A study drawing on 25 years of data on New York’s rural prison communities by researchers from The Sentencing Project found that “residents of rural counties with one or more prisons did not gain significant employment advantages compared to rural counties without prisons.”
“The statement that ‘we bring more jobs’ is not accurate,” Lizbeth Abeln of the ICIJ stated, adding that “most of the people don’t last long working there because it’s disorganized, mismanaged, and they just don’t like the working environment. So if we’re going to talk about jobs, these aren’t the jobs people want.”
Also, working in a detention center or prison poses a serious threat to the health of the residents who do receive jobs.
A 2017 report from the Marshall Project has shown that 65% of correctional officers say they have symptoms of PTSD, and three of four have seen a death or serious injury occur at work. In 2013, the California Correctional Peace Officers Association reported that the suicide rate among its member was 19.4 deaths per 100,000, compared to 12.6 deaths among the U.S. general public. On Glassdoor, an online website where previous employees can review jobs, Geo Group employees in California rate their jobs one and a half stars out of five, and only five percent of reviewers recommend the job.

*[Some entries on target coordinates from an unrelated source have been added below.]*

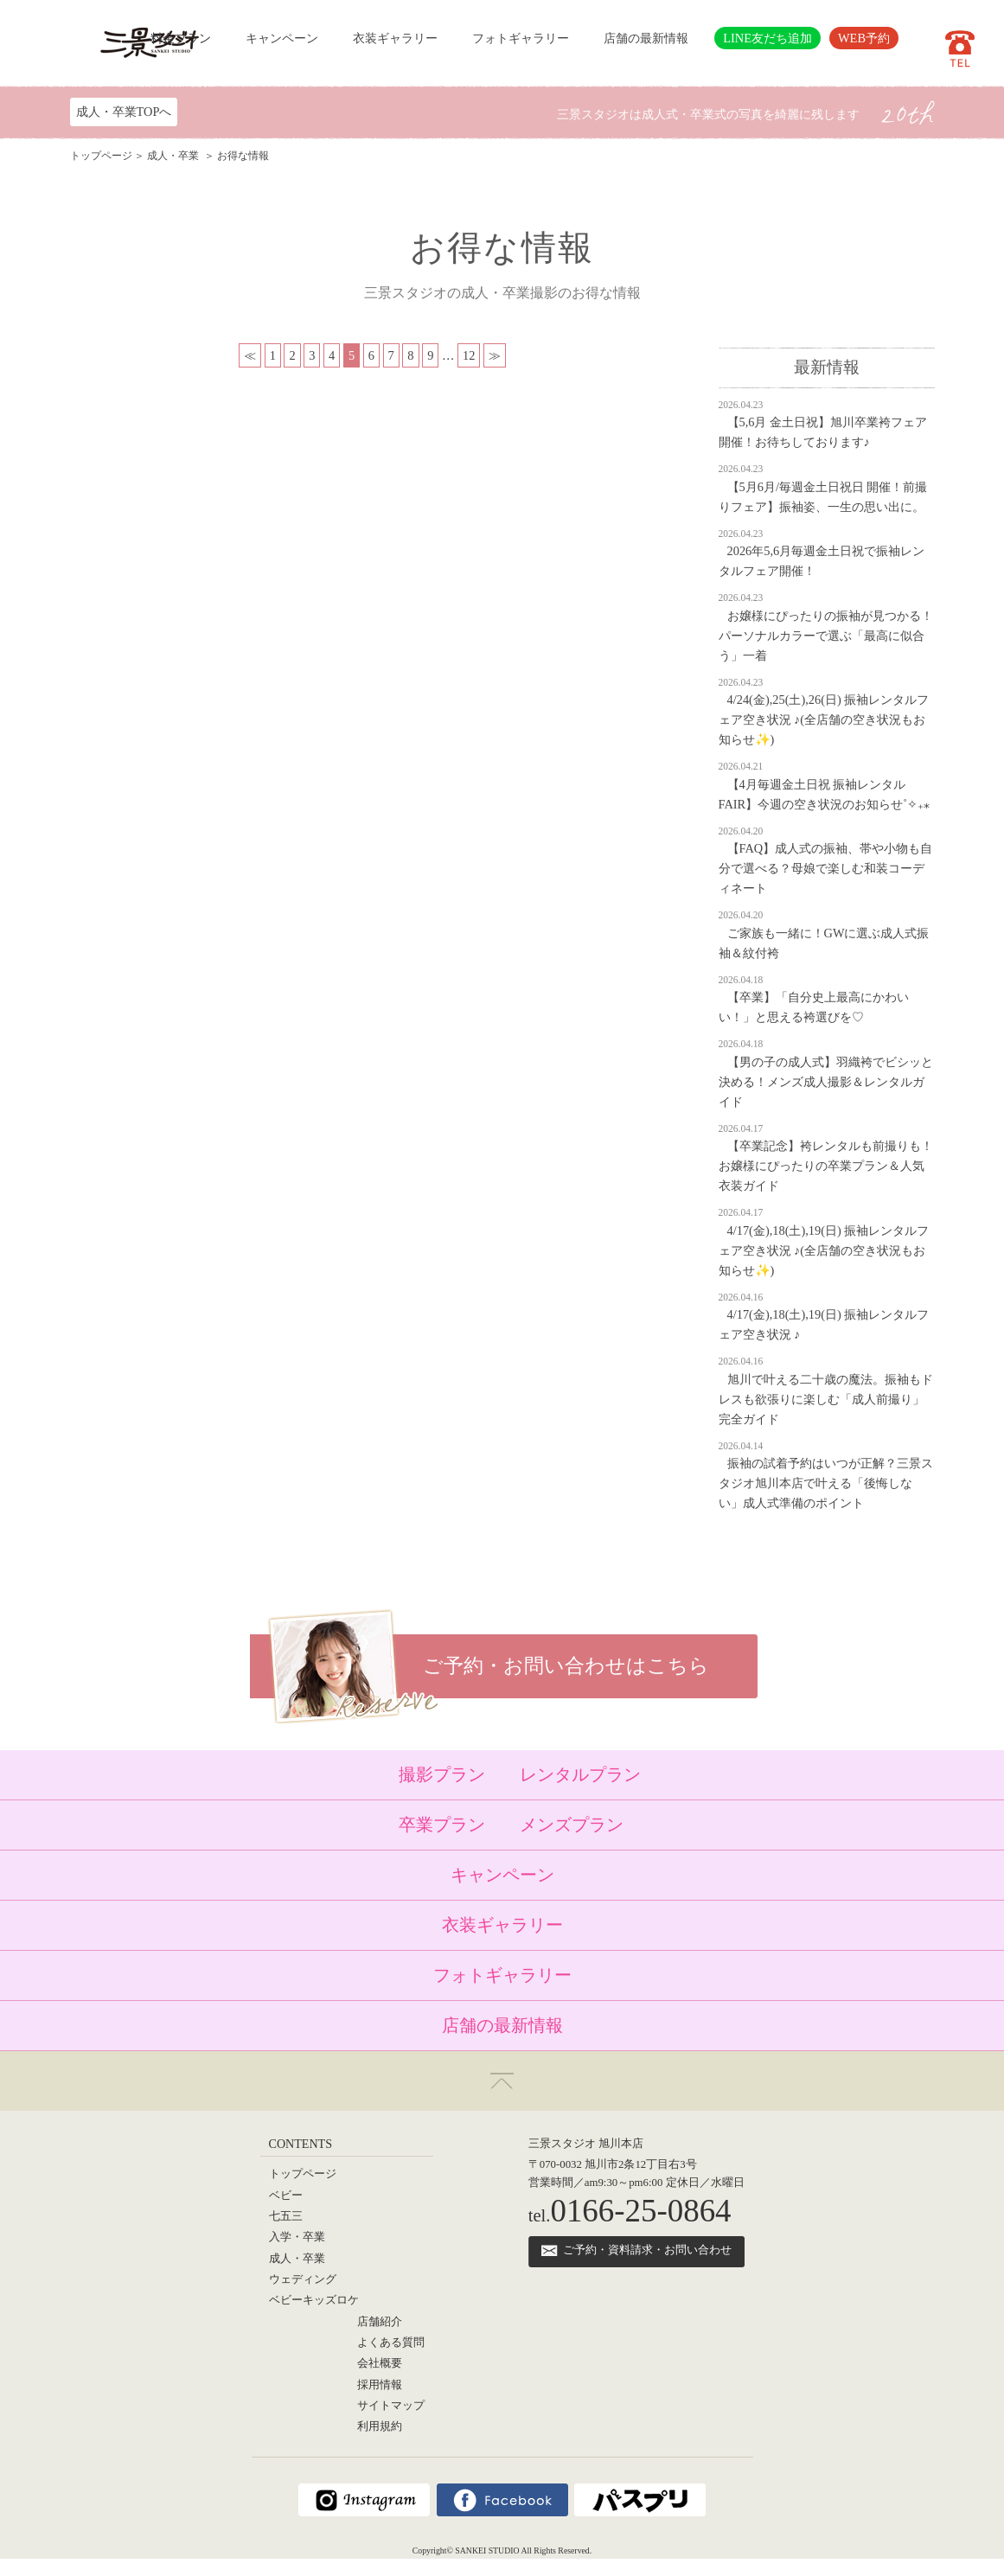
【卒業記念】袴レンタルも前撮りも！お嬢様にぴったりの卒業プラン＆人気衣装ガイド (826, 1165)
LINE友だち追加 (767, 38)
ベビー (286, 2195)
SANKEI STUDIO (487, 2550)
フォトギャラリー (520, 38)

For detainees, the situation is worse. In response to reports on abuses within the prison, Liz Martinez said that “one of the things that was the most chilling was the unvarnished cruelty of the way the staff and guards were treating people.” A report from Human Rights Watch has shown that poor medical treatment was a major factor to more than half of the deaths reported by ICE during a monitored 16-month period. Not only are there almost no regulations within these detention centers, but those detained also are denied their legal rights, such as the right to free representation or the use of phones to communicate with lawyers.
“I’ve seen a few attempted suicides using the braided sheets by the vents and then the guards laugh at them and call them ‘suicide failures’ once they’re back from medical,” one Adelanto detainee told an inspector from the DHS Office of the Inspector General.
As for the economic growth prisons and detention centers promise to bring, the results are also inconsequential. The same research by The Sentencing Project showed that in the case of New York, from “1982 until 2000, per capita income rose 141% in counties without a prison and 132% in counties that hosted a prison.”
Changing the meaning of progress
While recent legal developments make the future of Adelanto’s detention center uncertain, the city must still continue its uphill battle against a struggling economy.
One new hope Adelanto has found in an effort to turn away from detention is marijuana. In 2015, the city of Adelanto became one of the first in California to permit the growth of medical cannabis. In 2017, Mayor Richard Kerr said he wanted to turn the city into the “Silicon Valley of medical marijuana,” but then in 2018 Kerr was taken out of his house in handcuffs on the charges of corruption.
So far, the community is skeptical about the cannabis industry. “With the cannabis industry, we have to make sure those companies are paying their taxes so that Adelanto has a good revenue going,” says Abeln of the ICIJ. Instead of an industry like cannabis, Abeln believes that “focusing on community institutions like schools and parks and recs [and] mental health facilities” will help build a better Adelanto.
Translated to English, Adelanto means progress. While that definition seems hollow now, residents and activists still believe that progress and opportunity are possible in Adelanto.
“When it comes to the news, you have moderate or left voices that are talking about Adelanto in a negative connotation because the GEO Group is attached to it,” Novoa says. “What does that do to the psyche of the community?”
Abeln agrees. “Whenever someone hears Adelanto they don’t think about the positive things, they think about the detention center and the deaths that have occurred there. The residents know this, and it puts a kind of gray cloud over the city and it blocks growth.”